Backcountry Attitude cited a case study that showed “within 1 hour of fireworks displays levels of Strontium in the air increased 120 times, Magnesium 22 times, Barium 12 times, Potassium 11 times, and Copper 6 times more than the amount present in the air before the event. Another study found that firework events brought air pollution spikes in suspended particles (nitric oxide and sulfur dioxide) and created and dispersed an aerosol cloud hosting a range of metallic elements.”
As our country experiences widespread drought, it’s also important to remember the fire hazard that fireworks pose. “Fireworks started an estimated 32,300 reported fires per year, including 2,700 building and vehicle fires. More fires are reported on the 4th of July than any other day of the year,” according to Backcountry Attitude.
Using risk data from epidemiological studies conducted in USA, it was estimated “that when exposed to air pollution from fireworks the relative risk of cardiovascular mortality would increase as high as 125.11% and the relative risk for cardiovascular morbidity was found to increase 175.16% over a regular winter day,” according to Backcountry Attitude.
Noise and hearing damage
Fireworks can exceed 140 decibels and noise at 85 decibels or above can damage hearing, according to Backcountry Attitude.
The future of fireworks
The place that fireworks have in Fourth of July celebrations seems increasingly uncertain, with the effects more perilous than pragmatic.

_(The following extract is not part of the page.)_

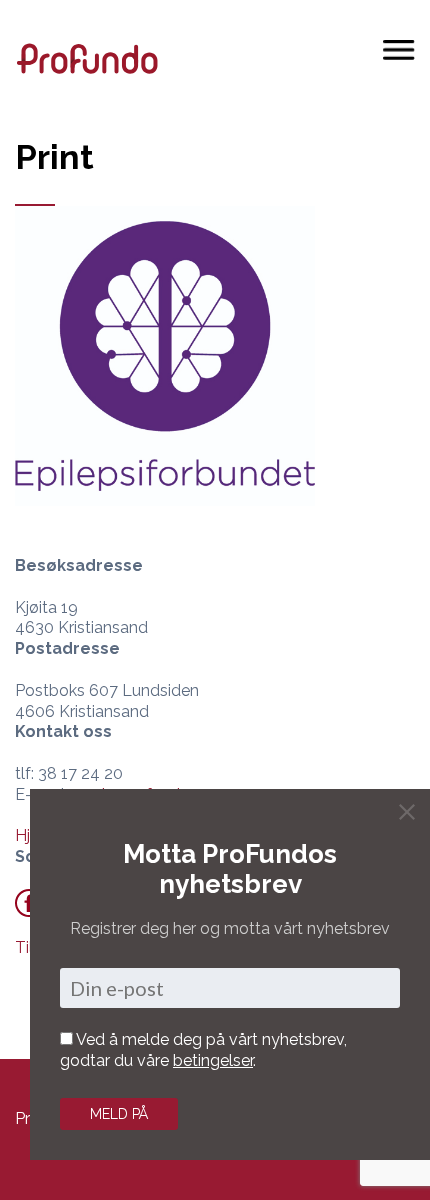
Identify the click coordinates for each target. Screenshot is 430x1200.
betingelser (213, 1060)
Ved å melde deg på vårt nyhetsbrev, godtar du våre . (203, 1050)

Community celebrations can adapt to become more sustainable and equitable. Bateman asserts that “The future of firework displays may be in the use of safer and greener alternatives such as drones, eco-friendly fireworks or visible-wavelength lasers for light shows.”
When celebration comes at the expense of ecological health and safety, it is important to think about how you may be able to adapt tradition for more respectful, ecologically responsible festivities.